(Stored data)
━━━━━━━━
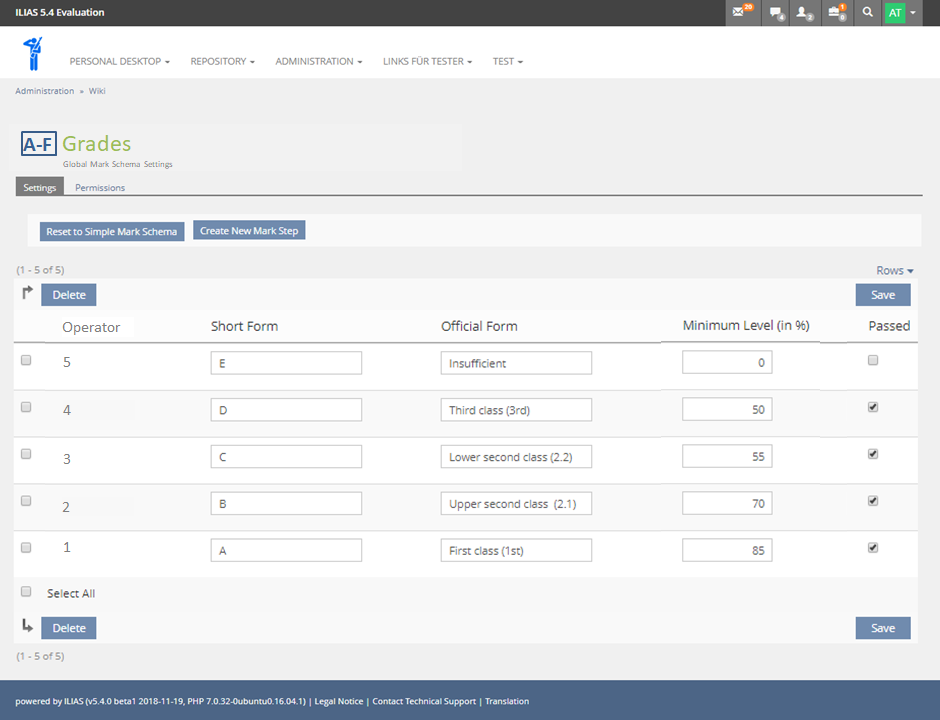
Task: Click the contacts person icon in top bar
Action: click(x=804, y=13)
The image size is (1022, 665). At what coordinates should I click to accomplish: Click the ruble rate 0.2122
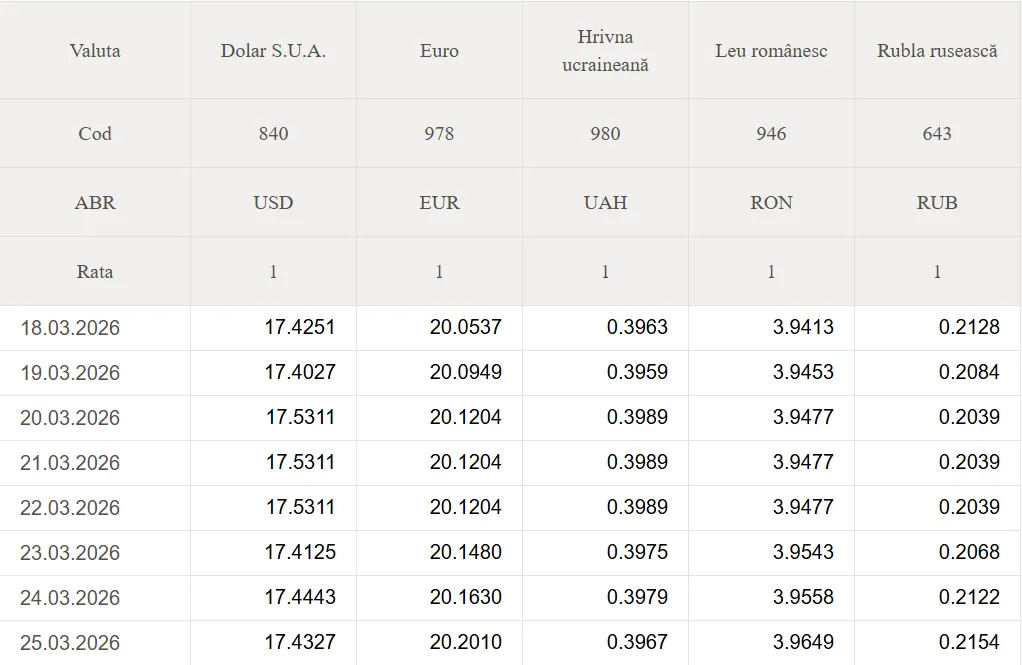[969, 597]
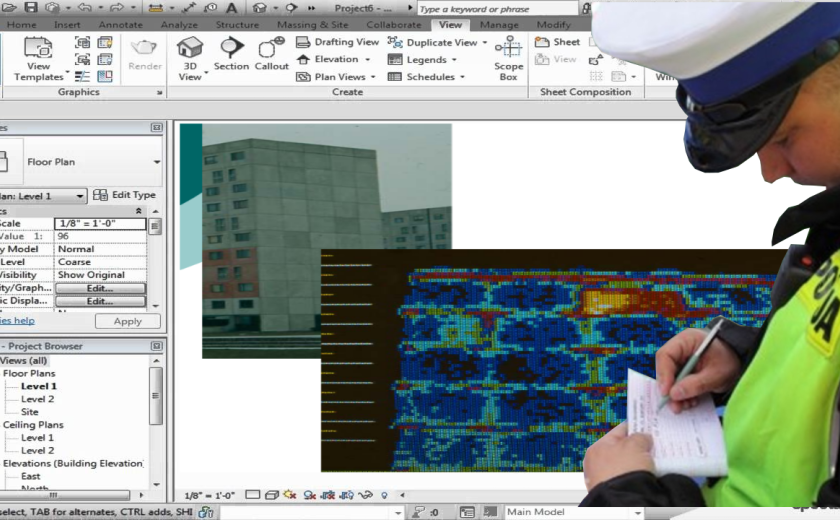Click the Callout tool icon
This screenshot has width=840, height=520.
tap(271, 54)
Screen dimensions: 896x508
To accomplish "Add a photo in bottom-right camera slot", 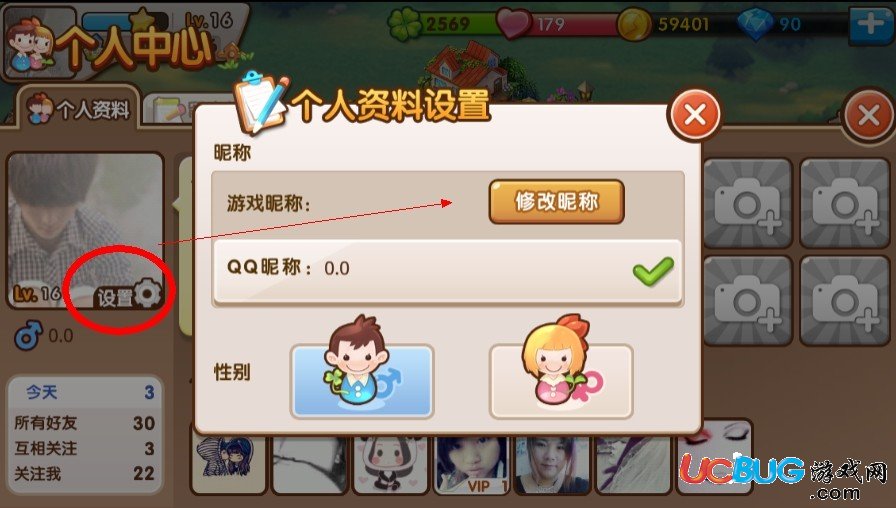I will coord(845,301).
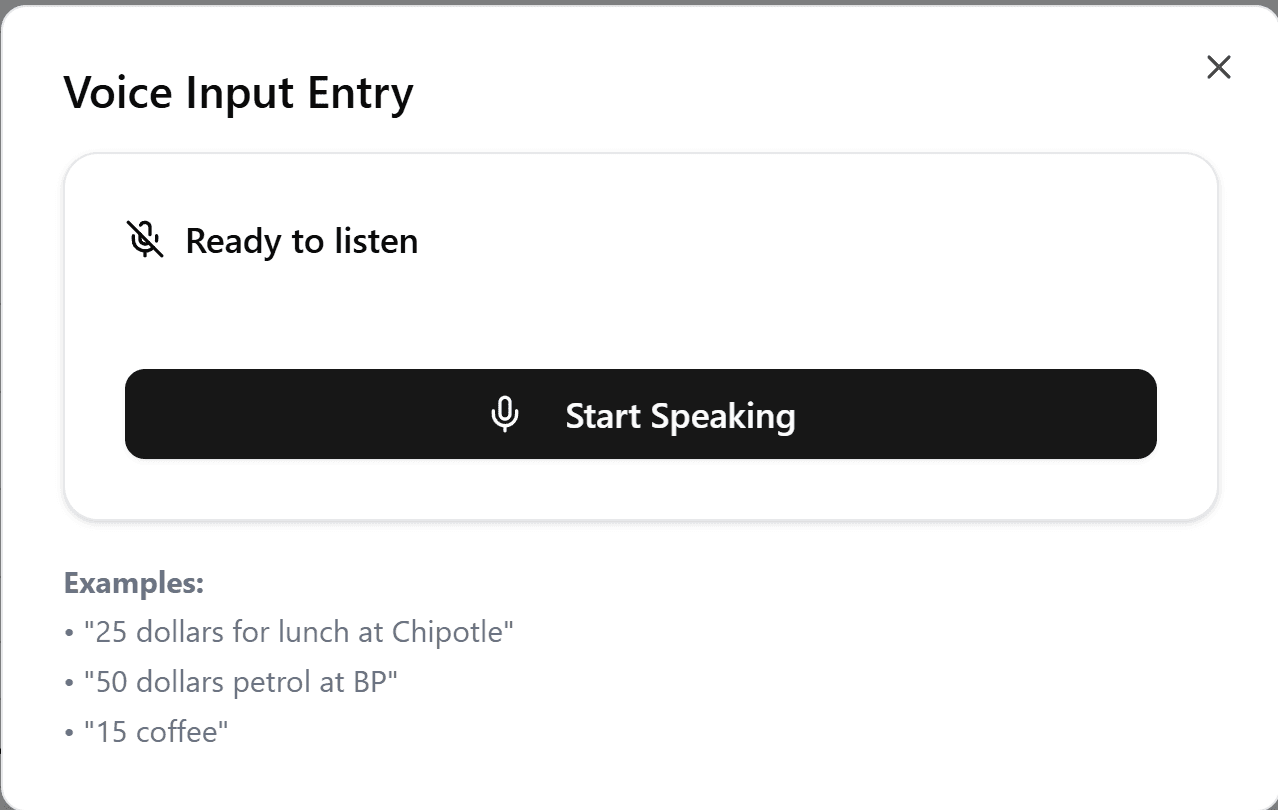Click the word "coffee" in last example

[177, 732]
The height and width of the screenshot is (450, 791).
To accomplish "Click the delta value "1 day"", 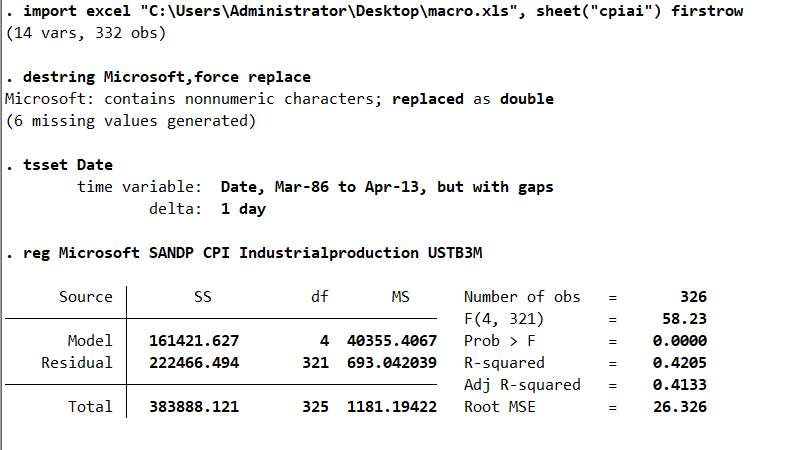I will tap(243, 209).
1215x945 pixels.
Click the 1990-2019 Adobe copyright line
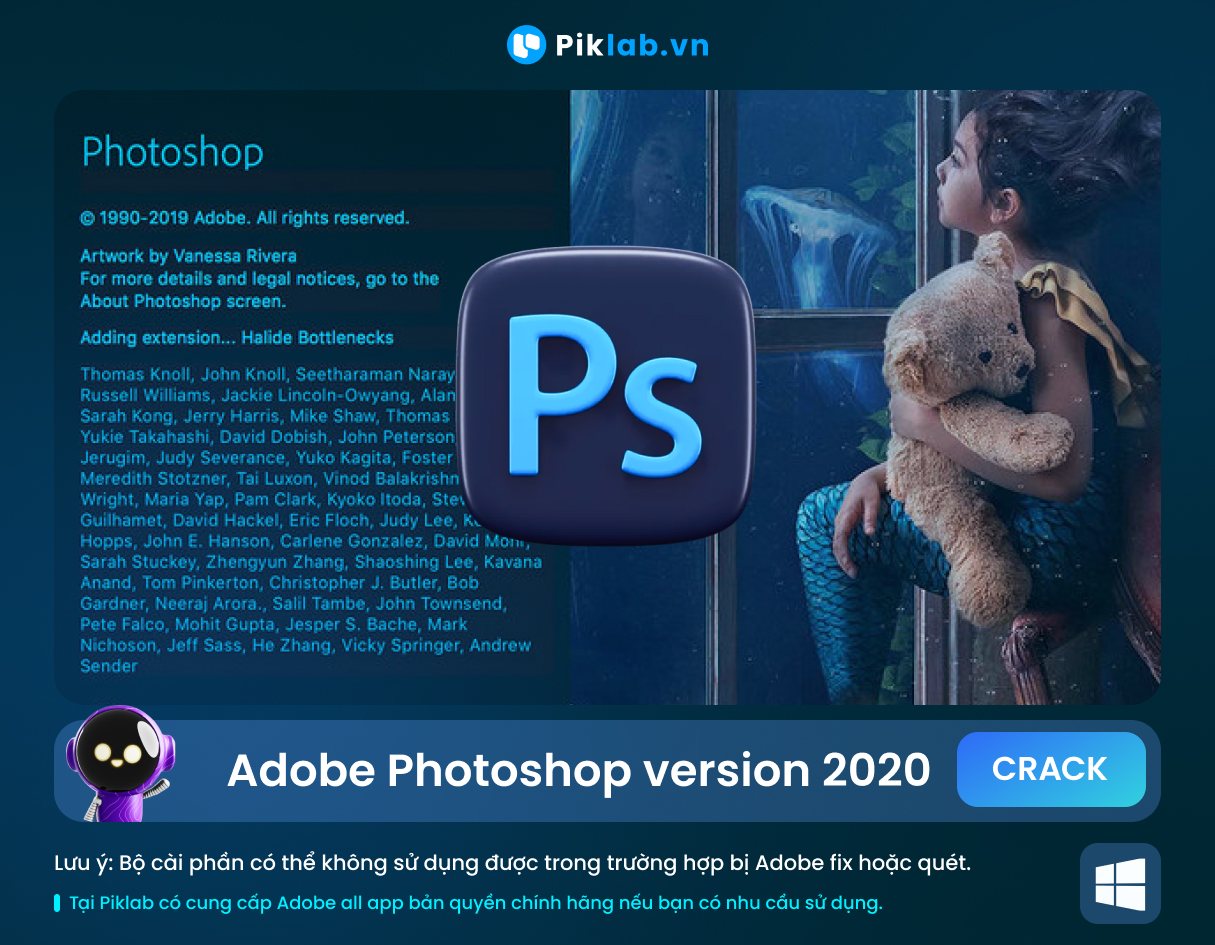pos(244,217)
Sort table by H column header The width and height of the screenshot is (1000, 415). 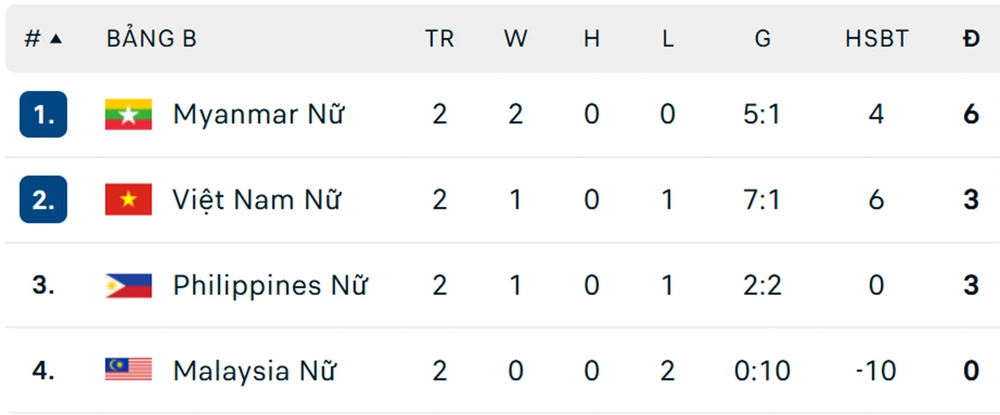(x=592, y=39)
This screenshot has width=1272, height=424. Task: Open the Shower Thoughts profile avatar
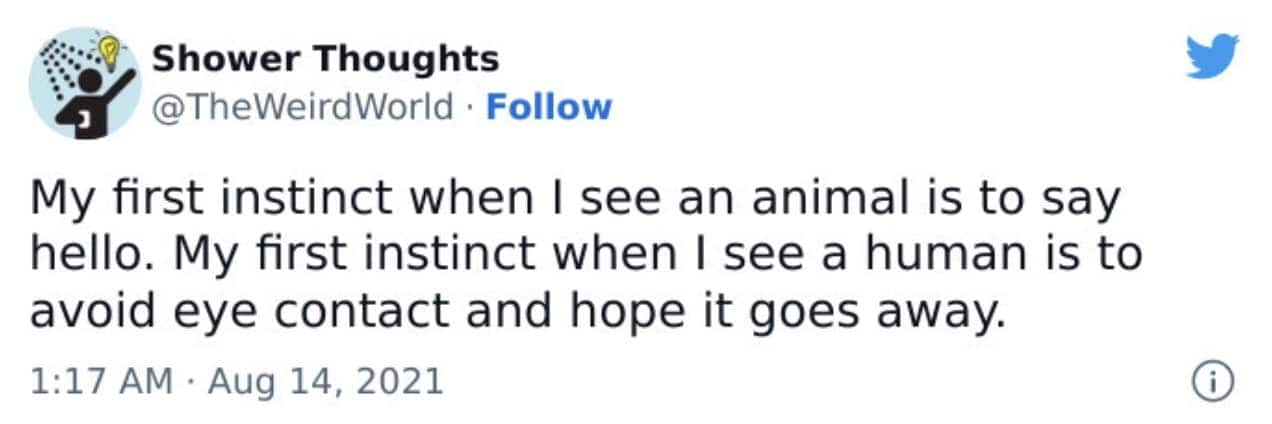84,83
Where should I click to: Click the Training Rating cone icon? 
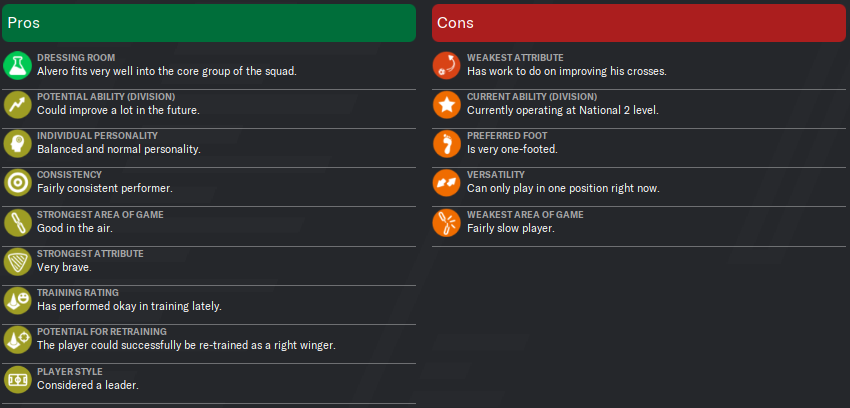17,300
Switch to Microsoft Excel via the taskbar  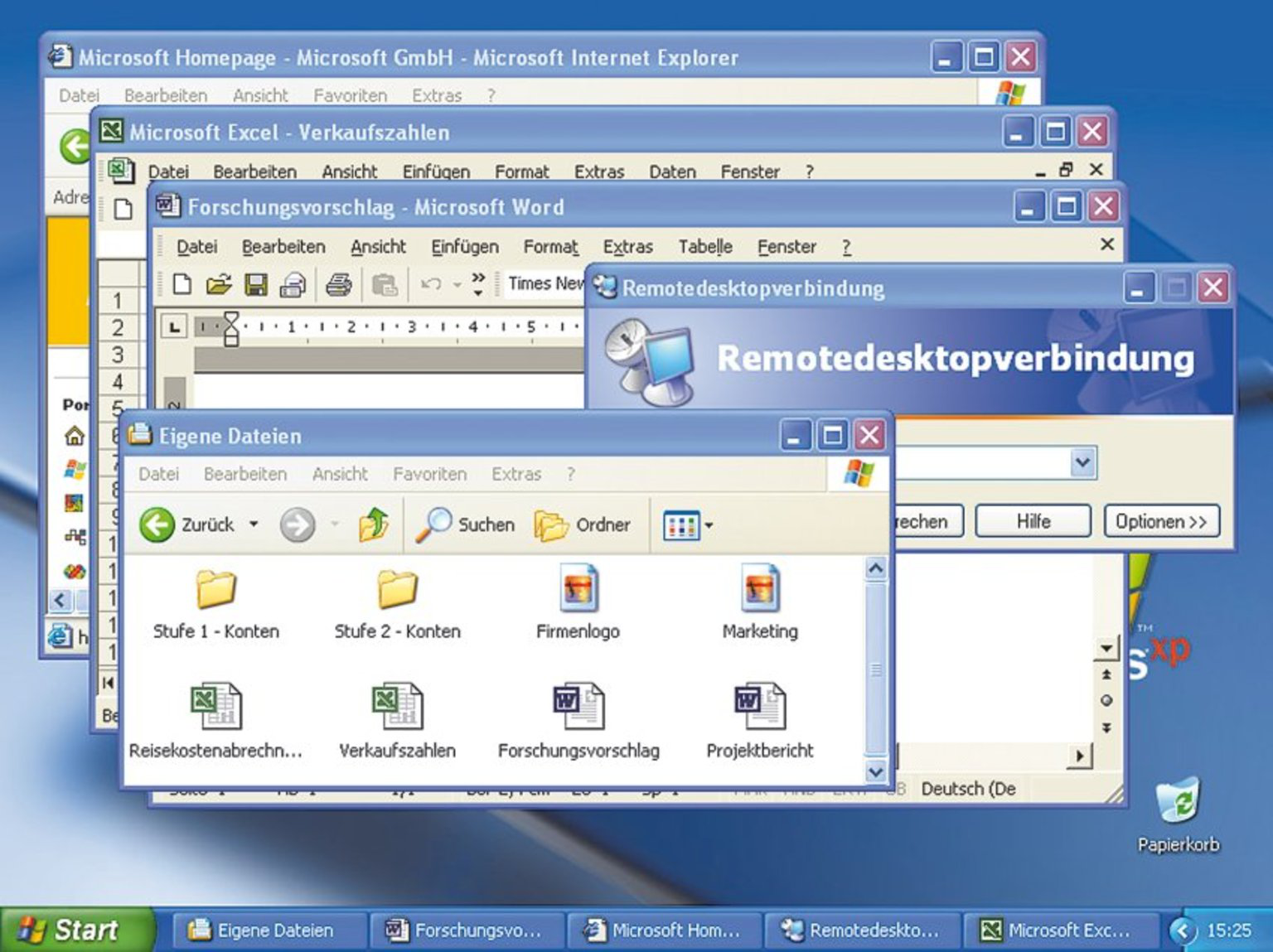tap(1063, 930)
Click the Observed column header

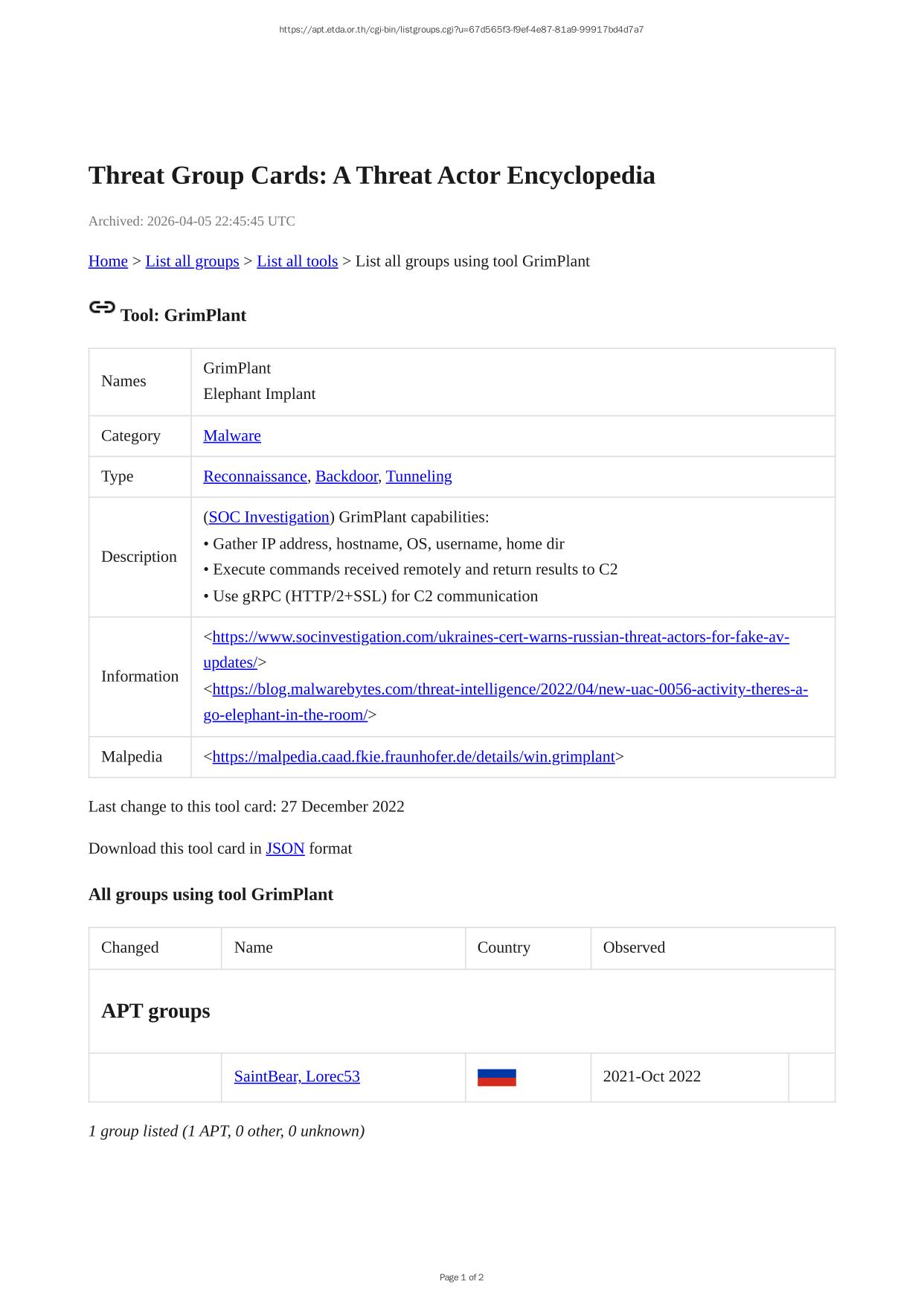click(x=634, y=948)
━━━━━━━━
▶ Work request
Between and including the line above that contains "The image size" and the line that contains "Screen dimensions: 896x508", restate every line word for word. Pictures stay out.

▶ Result
The image size is (1022, 665). At what coordinates should I click to accomplish: Click the ruble rate 0.2122
[969, 597]
Click the Callout tool icon
This screenshot has width=840, height=520.
tap(271, 54)
Screen dimensions: 896x508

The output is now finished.